Research Roundup: Hunt for non-addictive pain killer “over”, stimulating brain regeneration to combat MS and more!

Welcome to this week’s Research Roundup. These Friday posts aim to inform our readers about the many stories that relate to animal research each week. Do you have an animal research story we should include in next week’s Research Roundup? You can send it to us via our Facebook page or through the contact form on the website.

  • Hunt for non-addictive painkiller over? Opioid addiction is a major issue for many countries–over 60,000 people died from overdose in 2016. A new compound, AT121, delivers better pain relief than conventional opioid drugs such as morphine — but without the additive side effects. Safety and efficacy testing have been successfully conducted in rats and monkeys and human trials are planned. AT121 works by targeting two receptors, one which supplies pain relief and the other which blocks the pleasure component which contributes to addiction. Published in Science Translational Medicine.
Image of macaques for illustrative purposes.
Image courtesy of: Understanding Animal Research
  • Stimulating brain regeneration to combat Multiple Sclerosis. Researchers at Melbourne University have developed a synthetic peptide, called TDP6, to stimulate the regeneration of myelin. Myelin is the brain’s natural sheath for protecting brain neurons, and is often attacked and damaged by the immune system in patients with Multiple Sclerosis (MS), leading to impaired motor skills and cognition. To test TDP6, scientists administered it to mice genetically engineered to lose their myelin. As predicted, TDP6 stimulated regeneration of myelin, making it a potential treatment for MS. Published in the Journal of Neuroscience.
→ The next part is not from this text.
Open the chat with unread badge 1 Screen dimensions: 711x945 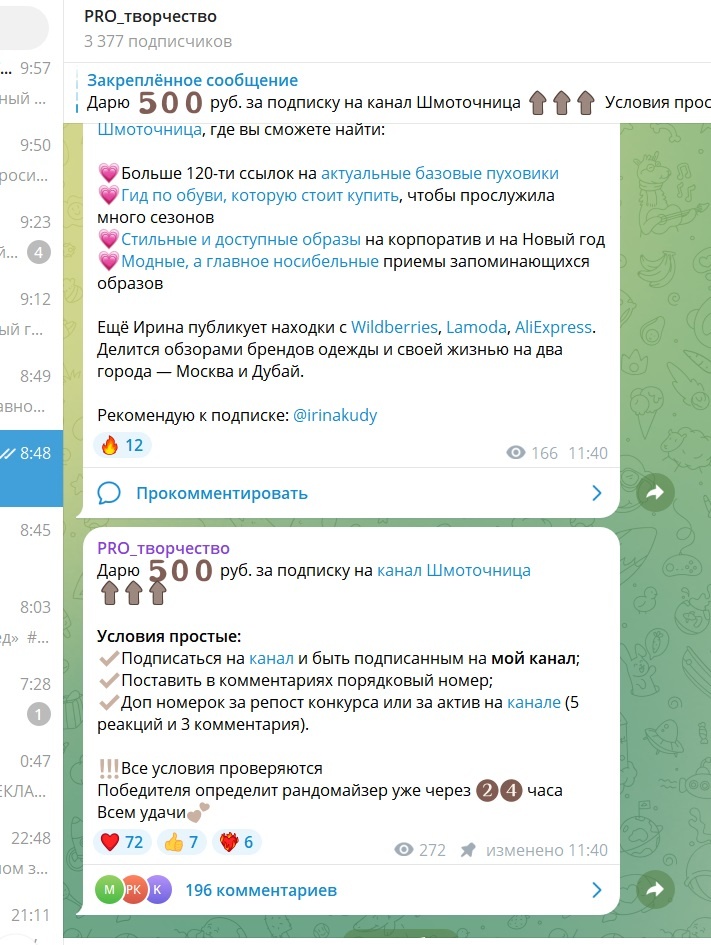(x=31, y=699)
  • Human and mouse studies reveal how the immune system’s response to flu varies depending on age. Research conducted by St. Jude Children’s Research Hospital, suggests that the immune system reacts differently to the flu virus, depending on a person’s age. The scientists found that in infants infected with the influenza virus, the body works to maintain lung function by rapidly repairing damaged cells rather than fueling inflammation as is typically the case in older patients. The researchers – who studied both mice and humans to generate the discovery – believe the infant immune system has different priorities because babies’ lungs are smaller and therefore more likely to develop severe complications. Published in the journal Immunity.
  • Research using dogs may be used to treat deadly brain cancer. Glioblastomas are the deadliest of brain cancers–with an incidence of 20,000 cases a year. It is difficult if not impossible to treat and cure. On treatment is particular is currently being tested at the Virginia-Maryland College of Veterinary Medicine at Virginia Tech, on a canine version of the cancer. This research is a great example of a treatment being developed in animals for animals that may also have implications for humans. So far, the test results in dogs are promising.